Cru. Sua cor: cru e sua textura felpuda. Muito felpudo. Macio. Pisávamos em nuvens. E nelas também nos amamos. Sim, foi uma estréia e tanto! Não a imaginaria depois da noite passada, mas o amor nos revela e surpreende. Acho que o eco da sala nos inspirava! Inesquecível este tapete. Não vou dizer que todos os outros, sofás, bar, bancos, mesas e cadeiras, foram assim estreados, até porque meus amigos depois de aqui o lerem talvez se sentissem constrangidos, pra não dizer pior! Mas o tapete eu digo, significa para mim todo aquele amor do inicio, toda aquela emoção que gostaria que se repetisse e não se repetiu.
O Miró também era especial. Pra dizer a verdade, não era um autentico quadro dele, mas a todos que assim exclamavam respondíamos com um silêncio sucedido por um leve sorriso, quase que em consentimento. Porém, não o dizíamos e assim não o mentíamos. O quadro era tão importante para nos que a sua história apenas nos pertencia. Foi um trabalho em conjunto, à quatro mãos. Durante um fim de semana, apenas naquele, pintamos e nos pintamos. Uma dessas experiências “divinas” que presenteamos, um ao outro; Talvez tenha sido o dia de maior união, onde corpo e alma se harmonizam, e neste caso: eu com ele, ele comigo. Na hora de assinarmos o quadro, decidimos que ficaria muito grande e feio escrever Anita/Fernando, e como numa brincadeira assinamos Miró. Como rimos! E como riamos da bestidão das pessoas diante do nosso quadro. Ele ficava na sala, numa das paredes que faziam parte da paisagem nas refeições. Nosso “Miró” me trazia a harmonia daquele dia, e sempre me fazia bem olhá-lo.
Na caixa, ao lado de “Miró”, estão também alguns livros e LP´s, sem muita história... Alguns projetos de trabalho e um laptop. A câmera fotográfica fica, a filmadora e os cd´s também. Assim como os moveis e todo o resto que não pus na caixa. Não quero conviver com a lembrança do que perdemos. Para isso já bastam o quadro e o tapete!
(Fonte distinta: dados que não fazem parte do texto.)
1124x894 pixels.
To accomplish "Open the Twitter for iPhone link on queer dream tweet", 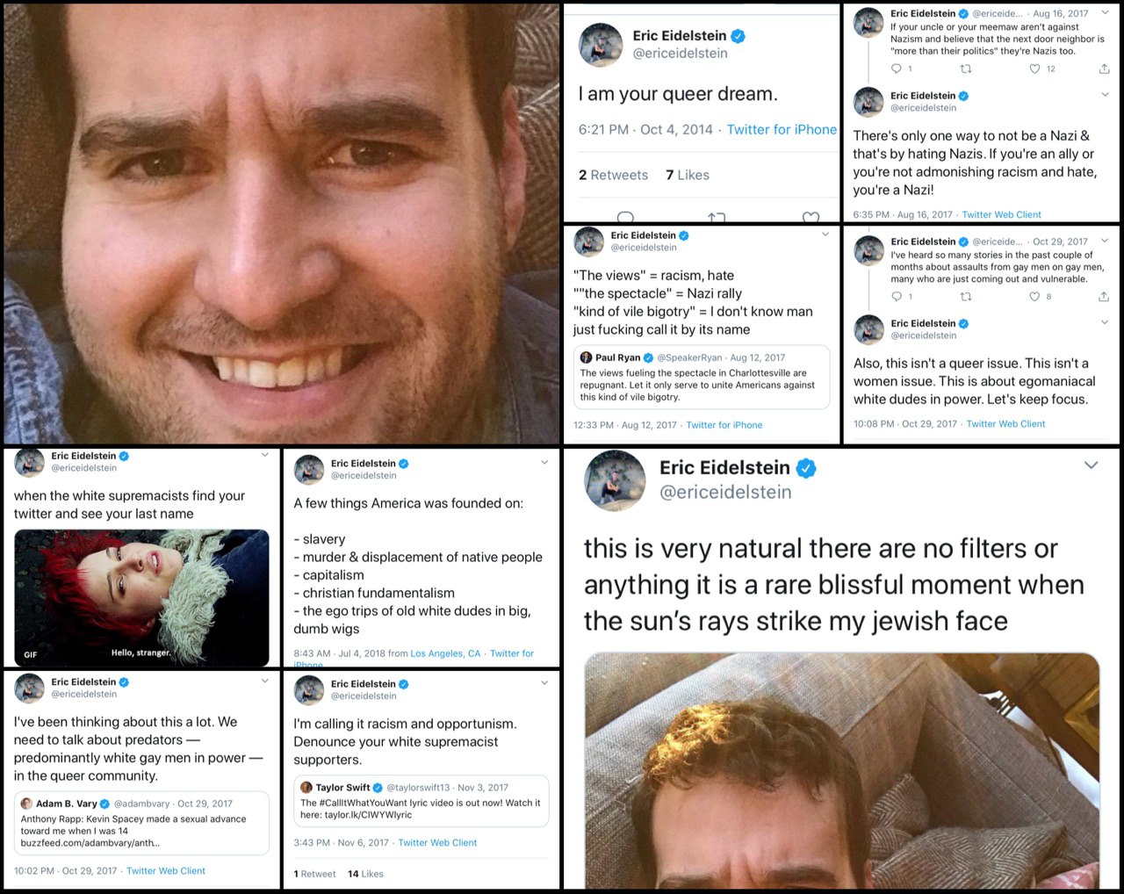I will tap(782, 130).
Ainda sinto o cheiro do morango. Mas isto foi na briga. Em meio a tantas palavras ladeadas de espinhos e olhares de flechas afiadas, o copo virou, manchando de vermelho nosso felpudo tapete cru.
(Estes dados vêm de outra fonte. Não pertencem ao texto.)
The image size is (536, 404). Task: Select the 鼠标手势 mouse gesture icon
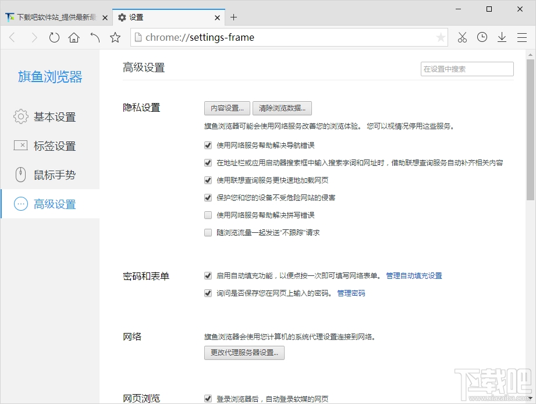(x=20, y=175)
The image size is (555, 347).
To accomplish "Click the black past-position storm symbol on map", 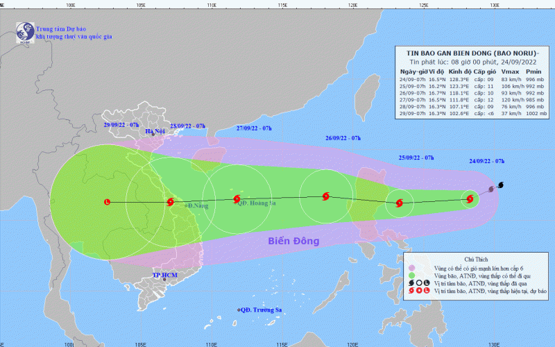I will pos(500,185).
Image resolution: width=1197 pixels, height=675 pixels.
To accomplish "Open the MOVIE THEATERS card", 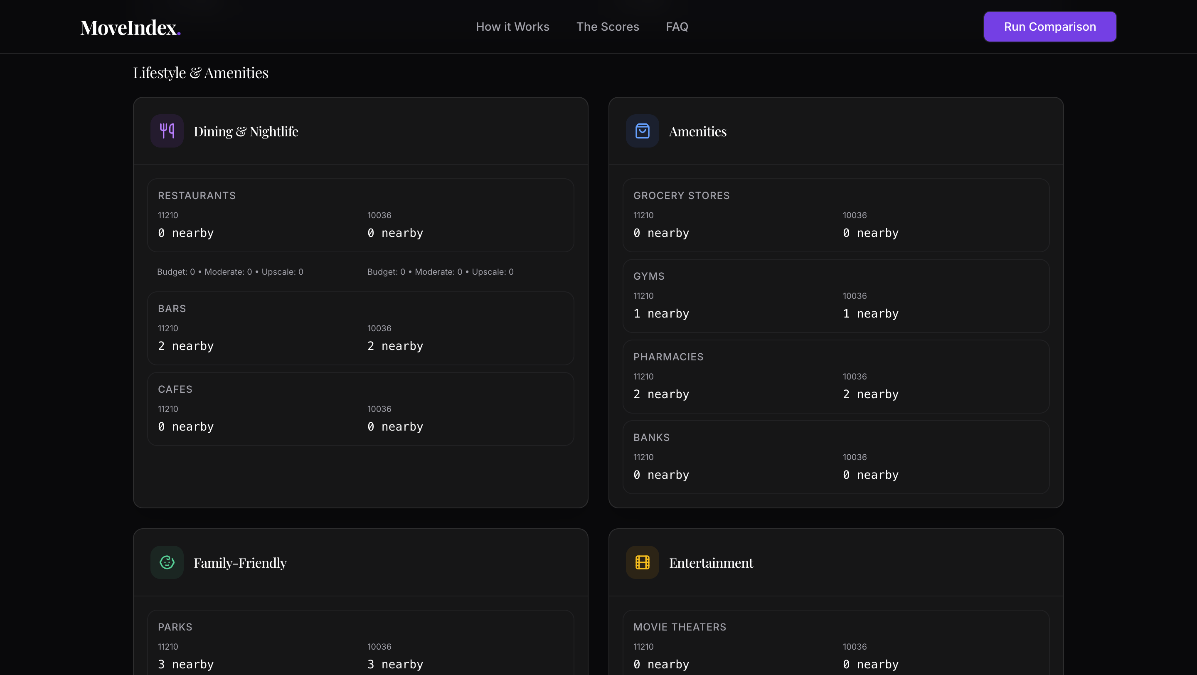I will click(x=836, y=647).
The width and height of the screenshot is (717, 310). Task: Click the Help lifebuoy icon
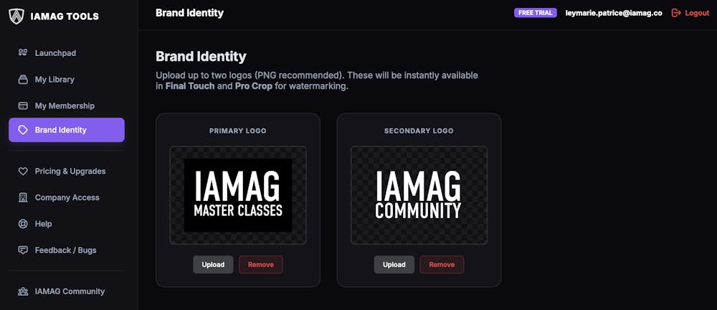23,224
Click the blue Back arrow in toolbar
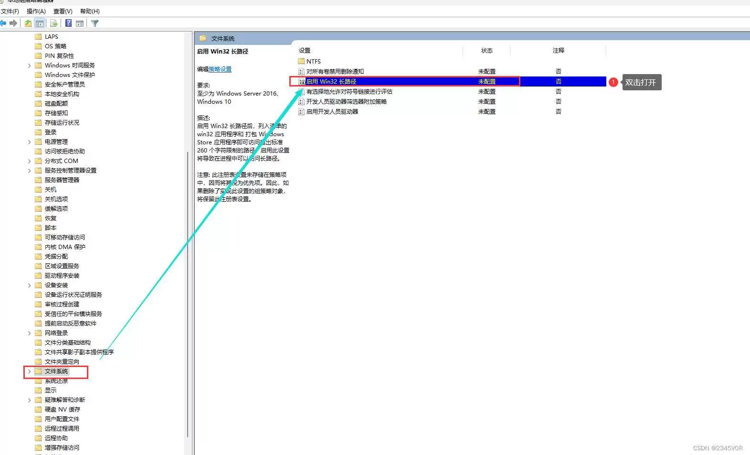 [x=3, y=23]
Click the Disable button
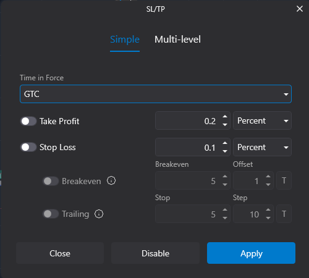 pos(155,253)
Decidi levar o tapete, símbolo do nosso amor, e agora, em vermelho, símbolo de seu fim. Sim, o tapete era uma narrativa, em que eram evidentes apenas o inicio e o fim, deixando o meio presente apenas nas lembranças.
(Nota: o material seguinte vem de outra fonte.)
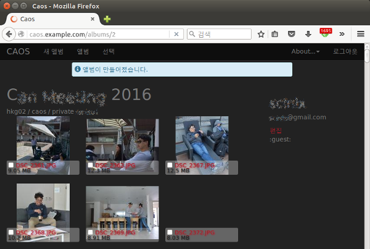This screenshot has height=249, width=370.
Task: Clear the address bar with the X button
Action: (x=176, y=35)
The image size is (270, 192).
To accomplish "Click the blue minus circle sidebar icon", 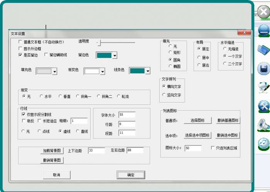I will [x=264, y=31].
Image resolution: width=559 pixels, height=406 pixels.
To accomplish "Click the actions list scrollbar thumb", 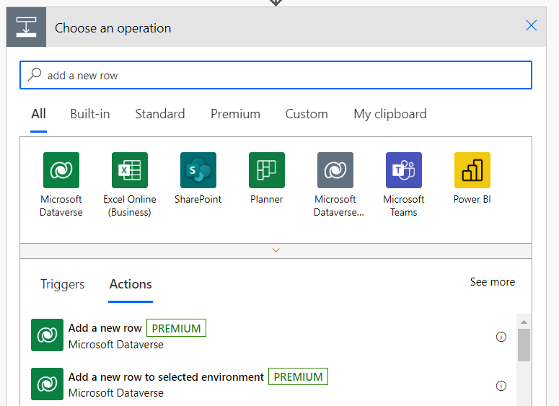I will point(524,344).
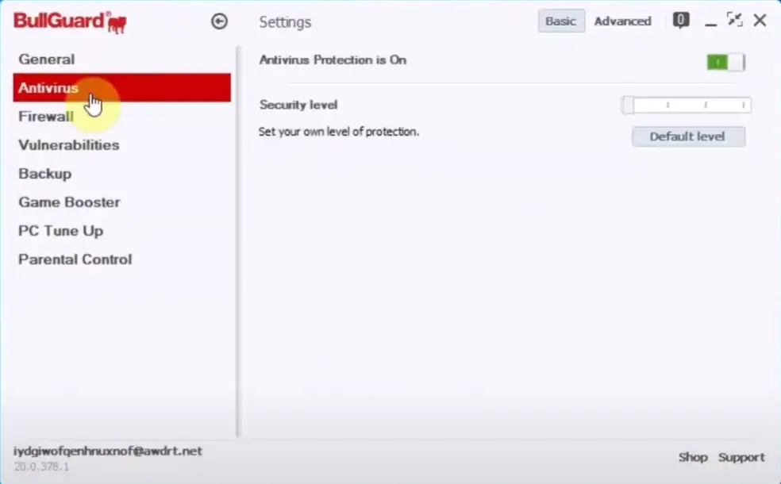Open Parental Control settings

(75, 259)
Quanto à mancha, decidi por deixá-la. Digamos que é arte-pop e que ao lado de “Miró” ninguém vai estranhar.
Tenho que comprar um microondas, uma geladeira, um colchão e uma vitrola. Tenho também que reaprender a ser apenas eu novamente. Como será não ter com que falar ao acordar? Como será voltar a dormir depois de um pesadelo?
Tento relembrar a sensação da paixão do inicio. Não consigo.
Tento respirar fundo, também em vão.
Tento relaxar no tapete felpudo e um pouco dormir, só.
Fecho os olhos ao sentir os felpos tocarem meu rosto. Penso sentir o cheiro daquele dia. Penso ter sido tudo um sonho. Mas não. O cheiro do morango me traz de volta. Maldita mancha!
O ranger da porta faz meus olhos abrirem. Fernando entra trazendo em seu colo o que ele disse uma aventura, o que eu disse fruto. Era o seu filho. Delicadamente repousam no chão pezinhos que mal se sustentam em pé. Ele cai diante de mim, repousa a pequena mão no meu braço e sorri.